Like Netflix, New College Software Seeks to Personalize Recommendations – Wired Campus – The Chronicle of Higher Education

| October 14, 2010

Quote of the day:

It’s as if Blackboard is somebody with hippocampal damage, that has severe amnesia,” he said. “It’s never seen you before, other than knowing that you have an account in the system. The systems outside learn about you. But the systems typically in academia do not.

Robert S. Bramucci

via Like Netflix, New College Software Seeks to Personalize Recommendations – Wired Campus – The Chronicle of Higher Education.

Aside from the challenge of thinking through both the value of such shifts, and the difficulty of translating from demographic and usage information to meaningful conclusions (the examples the article gives are quite trite), what is most striking about this quote is the way in which it not only equates software with a brain, but actually gets quite specific.
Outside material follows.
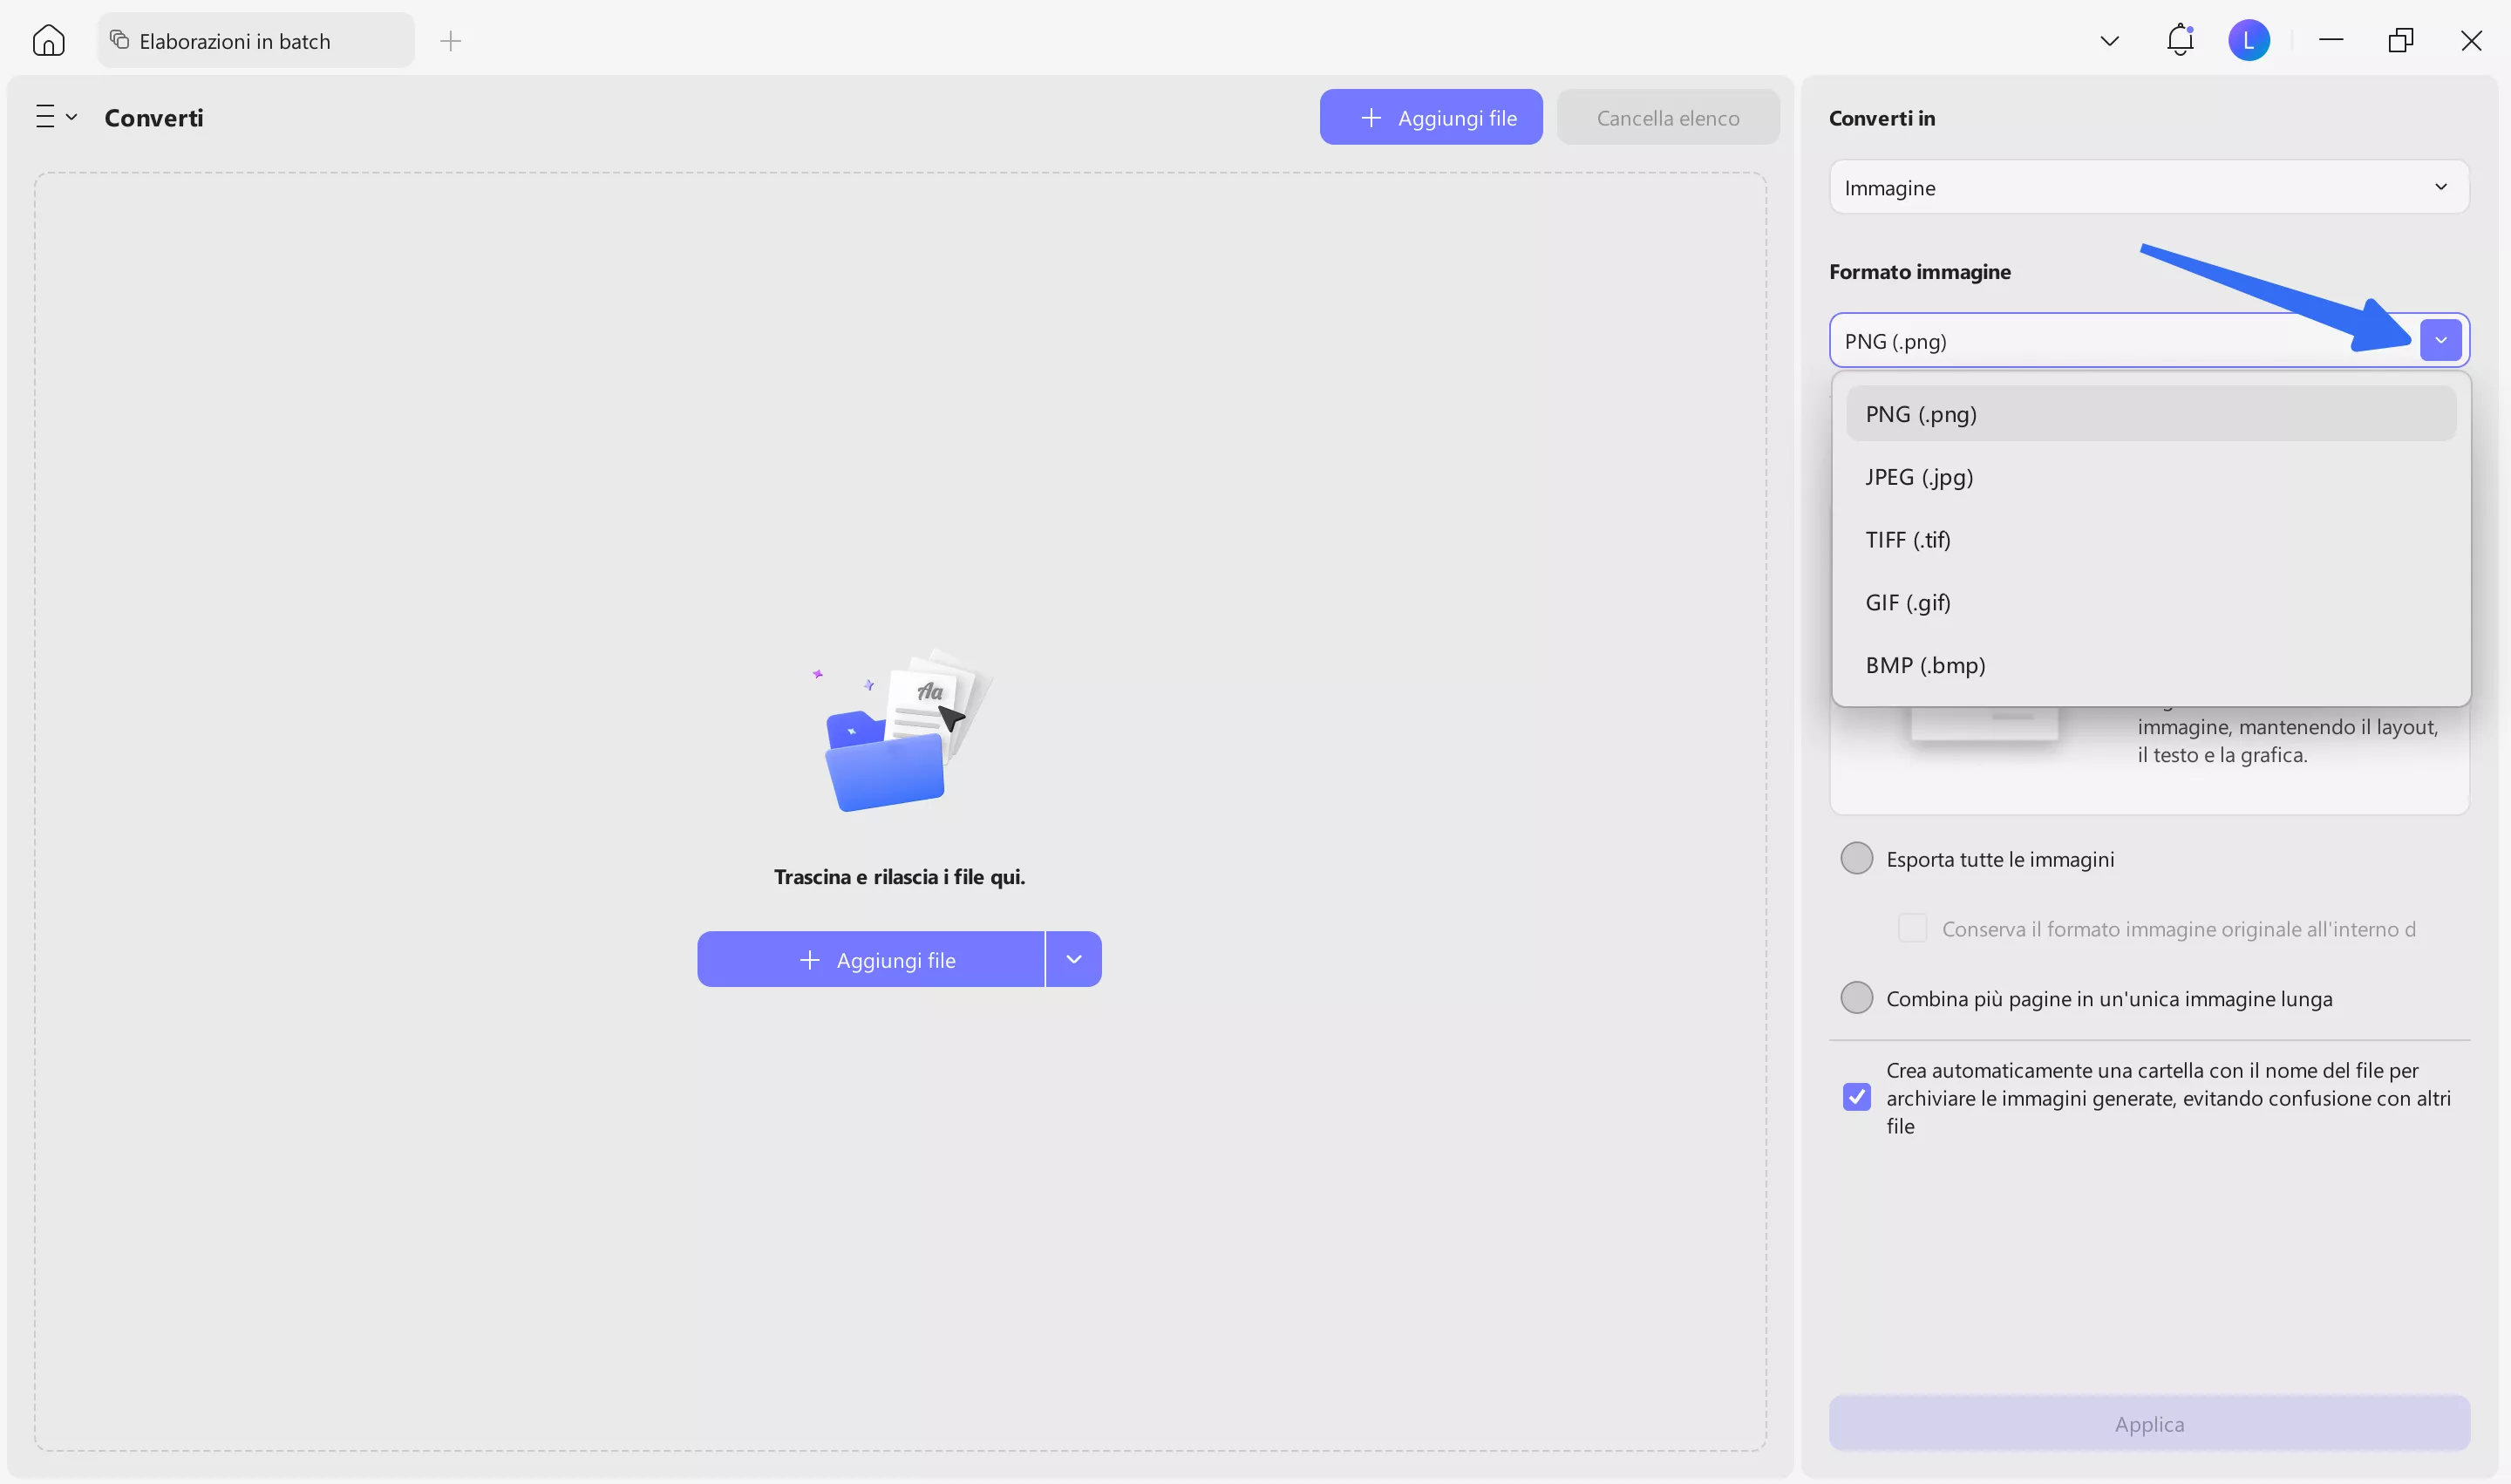
Task: Uncheck Crea automaticamente una cartella
Action: coord(1856,1097)
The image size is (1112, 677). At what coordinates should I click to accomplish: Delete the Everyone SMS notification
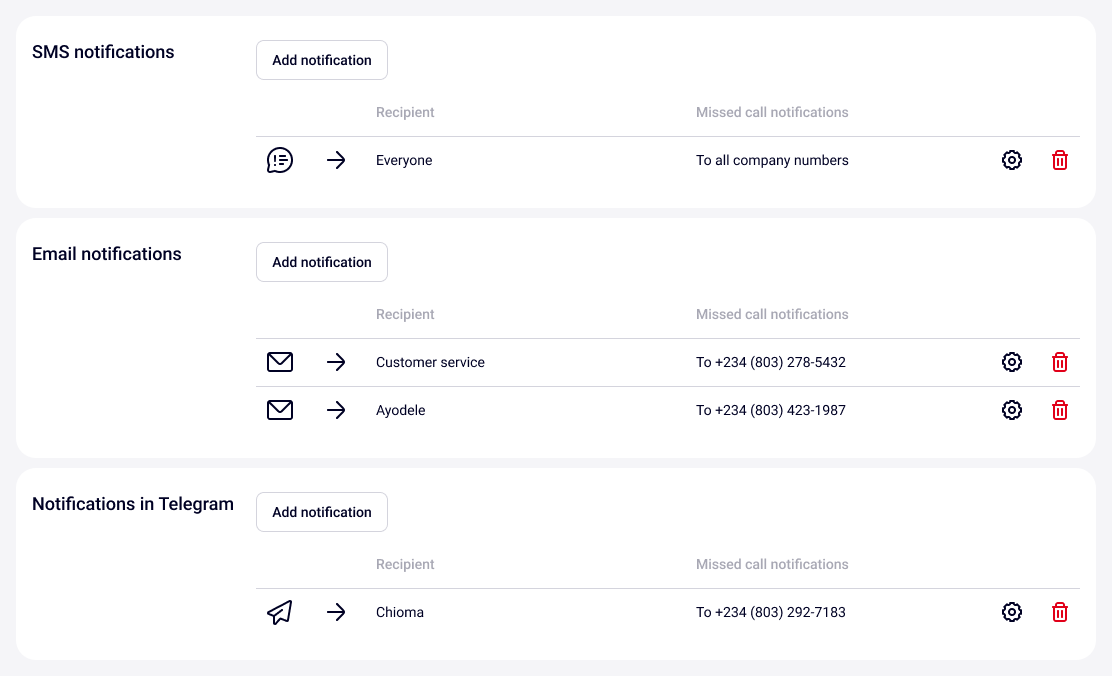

If there is a long tradition of talking about the brain in the technological terms of the day (pigeon holes, cameras, factories, storage facilities, computers, networks, etc.) we can also apparently turn this around, using the specificity of our understanding of the workings of the brain to talk about technology. This has already been operative, and no doubt unavoidable, in our imagining of what technology can do as a sort of surrogate self, but I don’t think I have ever seen it used quite this way before.

And of course, one can detect something of the utopian vision of educational technology that I have commented upon elsewhere. All we need is smart software, which in this case appears to mean, functioning like a non-impaired brain.

But like simplistic movies about “geniuses” the dream of smart software often exceeds the reality.